COBモールド内のワイヤーボンディングの近接などの不具合と予想されます。

電源を入れてICが温まると近接し誤動作が発現し、電源を落として時間をおくと元に戻るという温度に関係する症状です。

ICのIO回路故障であれば、修理不可能ですが、試しに端子を温めてみると何か挙動が変わるはずです。

この配線を通じて何か挙動が変わればと思い再半田をしてみたのですが、後から考えてみると、近接していたワイヤーボンディングが完全に短絡してしまうとか、とどめを刺していたかもと気づきました。( ̄b ̄)シー

また、電源の挙動も気になっていたので、給電の電位も計測しながら故障解析をすすめました。

依頼者は、マンガン乾電池を使用していたので、もしかすると一時的な給電電位の低下かもと心配しておりました。

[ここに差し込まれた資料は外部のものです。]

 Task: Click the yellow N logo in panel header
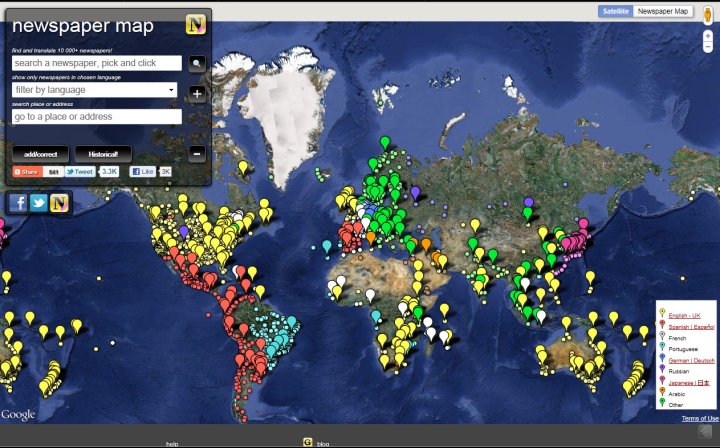196,25
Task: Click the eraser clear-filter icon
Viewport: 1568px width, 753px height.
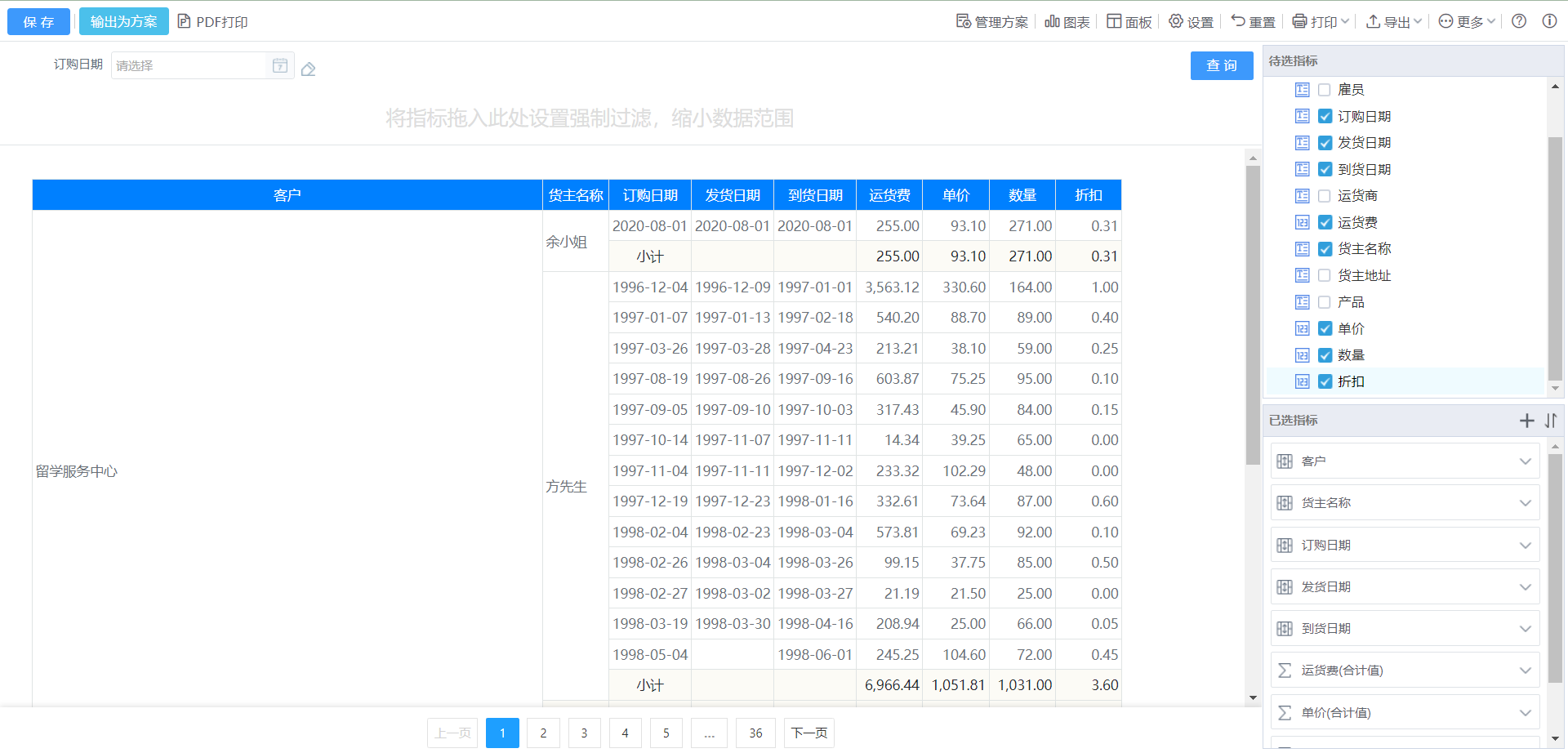Action: point(308,69)
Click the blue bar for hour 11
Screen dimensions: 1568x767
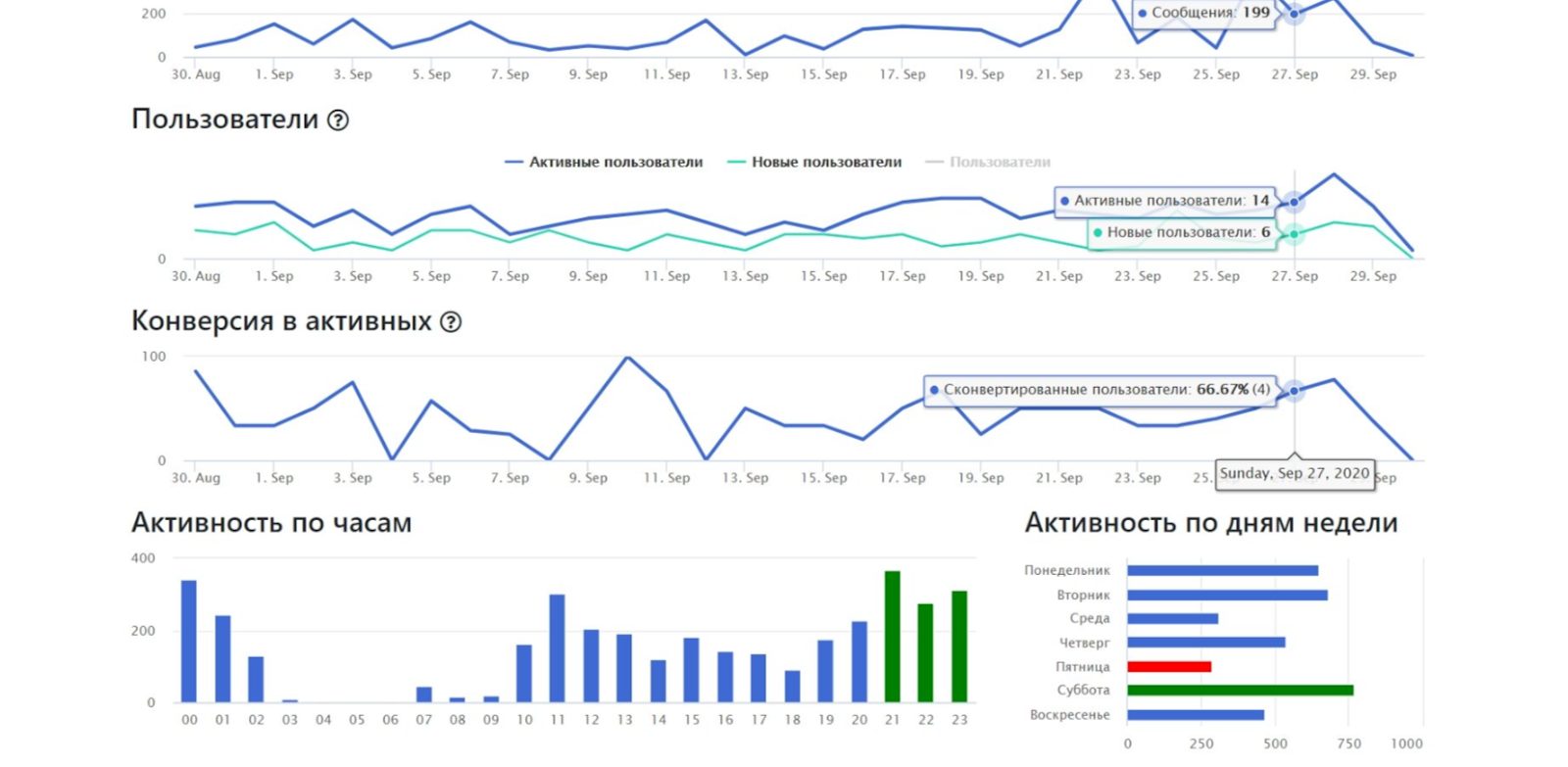558,648
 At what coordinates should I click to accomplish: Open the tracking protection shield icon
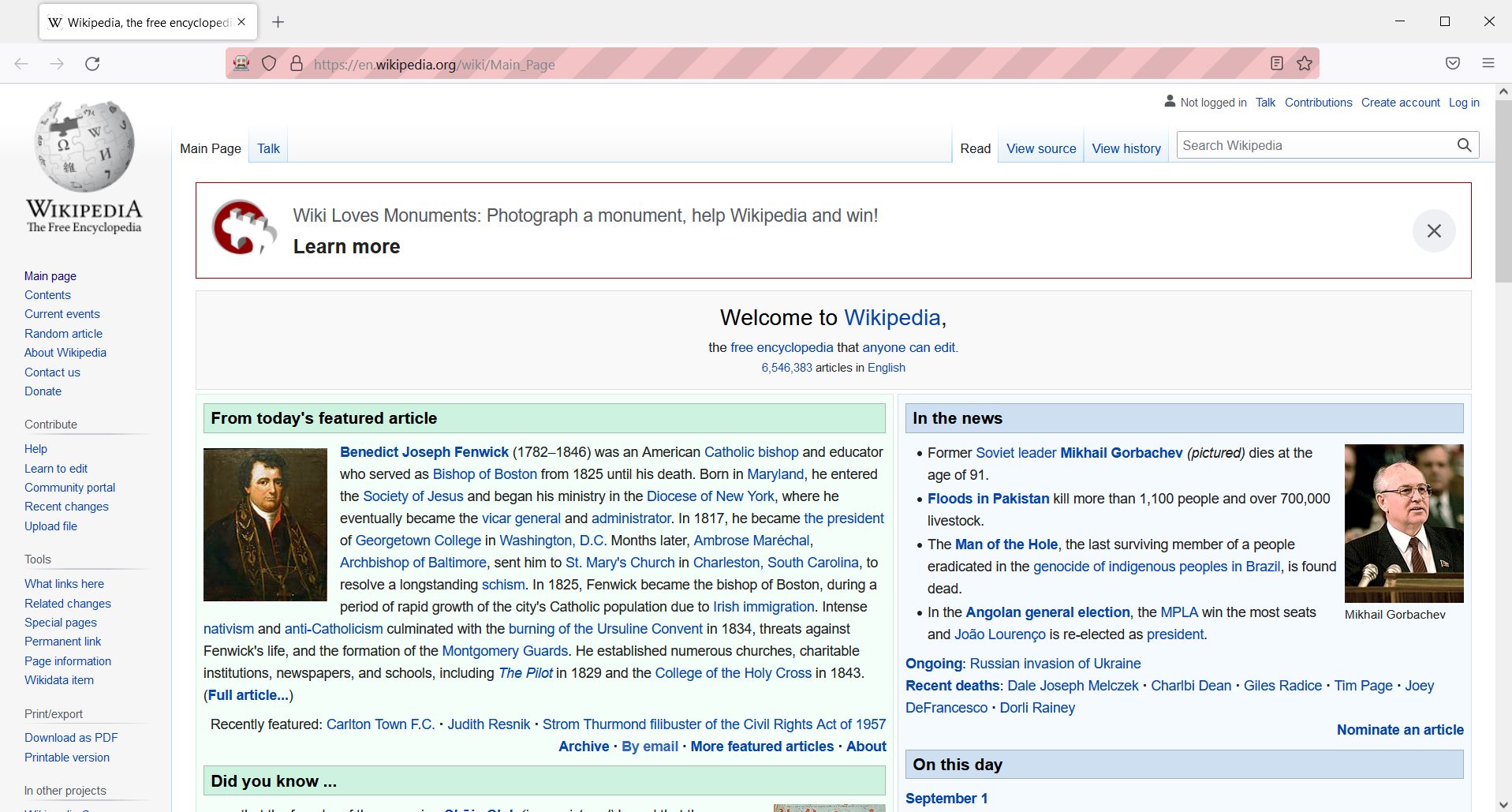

※しかも、乾電池の容量も減っていたので、、、。

かなりの消費電力です。

効果音を鳴らすとみるみるうちに給電位が低下します。

が!

誤動作しません。

しばらく遊んでいても、誤動作しません。

心配なので、二日間に分けて30分連続稼働させてみましたが、まったく誤動作しません。

動作確認

確証はありませんが、マイクロスイッチの再半田で不具合が解消の方向になったようです。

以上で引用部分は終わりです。